--- JOB ---
Transcribe the records verbatim, starting at the line that contains "What do you see at coordinates (874, 568)" and ending at the line that contains "coordinates (852, 205).", both included.

--- PROVIDED RECORDS ---

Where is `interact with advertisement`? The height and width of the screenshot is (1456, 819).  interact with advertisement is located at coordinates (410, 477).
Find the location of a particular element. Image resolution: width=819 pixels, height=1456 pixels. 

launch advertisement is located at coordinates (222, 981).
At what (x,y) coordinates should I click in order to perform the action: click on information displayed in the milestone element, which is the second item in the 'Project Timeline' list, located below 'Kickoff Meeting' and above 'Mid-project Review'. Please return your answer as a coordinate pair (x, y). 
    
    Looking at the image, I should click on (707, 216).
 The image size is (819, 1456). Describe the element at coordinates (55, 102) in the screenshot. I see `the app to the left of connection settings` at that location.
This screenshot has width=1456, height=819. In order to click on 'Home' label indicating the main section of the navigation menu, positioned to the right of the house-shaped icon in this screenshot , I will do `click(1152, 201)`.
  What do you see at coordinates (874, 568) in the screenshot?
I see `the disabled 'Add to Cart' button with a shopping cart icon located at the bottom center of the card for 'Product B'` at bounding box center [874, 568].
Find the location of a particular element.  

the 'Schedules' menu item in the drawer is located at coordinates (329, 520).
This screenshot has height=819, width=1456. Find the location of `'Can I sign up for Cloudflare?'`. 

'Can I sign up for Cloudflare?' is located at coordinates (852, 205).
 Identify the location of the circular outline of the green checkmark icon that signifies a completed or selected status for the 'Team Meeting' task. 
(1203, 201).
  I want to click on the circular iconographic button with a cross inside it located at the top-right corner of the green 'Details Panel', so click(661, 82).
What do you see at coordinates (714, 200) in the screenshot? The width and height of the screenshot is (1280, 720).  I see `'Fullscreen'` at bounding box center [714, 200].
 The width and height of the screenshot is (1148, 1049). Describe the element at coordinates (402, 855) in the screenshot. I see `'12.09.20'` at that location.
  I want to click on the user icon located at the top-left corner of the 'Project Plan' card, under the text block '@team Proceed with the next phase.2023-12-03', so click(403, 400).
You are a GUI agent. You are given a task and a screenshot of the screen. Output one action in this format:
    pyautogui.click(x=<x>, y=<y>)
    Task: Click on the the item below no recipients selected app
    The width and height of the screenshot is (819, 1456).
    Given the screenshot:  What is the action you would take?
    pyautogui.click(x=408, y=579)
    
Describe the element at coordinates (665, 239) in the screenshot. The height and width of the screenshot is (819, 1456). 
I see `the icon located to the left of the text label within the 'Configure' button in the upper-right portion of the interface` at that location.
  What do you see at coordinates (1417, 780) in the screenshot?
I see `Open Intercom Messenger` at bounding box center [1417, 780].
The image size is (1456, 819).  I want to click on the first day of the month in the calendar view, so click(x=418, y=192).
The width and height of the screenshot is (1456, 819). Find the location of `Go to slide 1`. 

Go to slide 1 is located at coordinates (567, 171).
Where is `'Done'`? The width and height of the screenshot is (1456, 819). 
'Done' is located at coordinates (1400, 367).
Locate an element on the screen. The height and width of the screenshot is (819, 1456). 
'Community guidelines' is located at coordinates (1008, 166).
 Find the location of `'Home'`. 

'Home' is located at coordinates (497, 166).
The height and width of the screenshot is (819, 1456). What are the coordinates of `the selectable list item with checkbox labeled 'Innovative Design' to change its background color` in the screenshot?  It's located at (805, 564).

--- REPLY TO THE EXERCISE ---
  What do you see at coordinates (874, 568) in the screenshot?
I see `the disabled 'Add to Cart' button with a shopping cart icon located at the bottom center of the card for 'Product B'` at bounding box center [874, 568].
Find the location of a particular element.  

the 'Schedules' menu item in the drawer is located at coordinates (329, 520).
This screenshot has height=819, width=1456. Find the location of `'Can I sign up for Cloudflare?'`. 

'Can I sign up for Cloudflare?' is located at coordinates (852, 205).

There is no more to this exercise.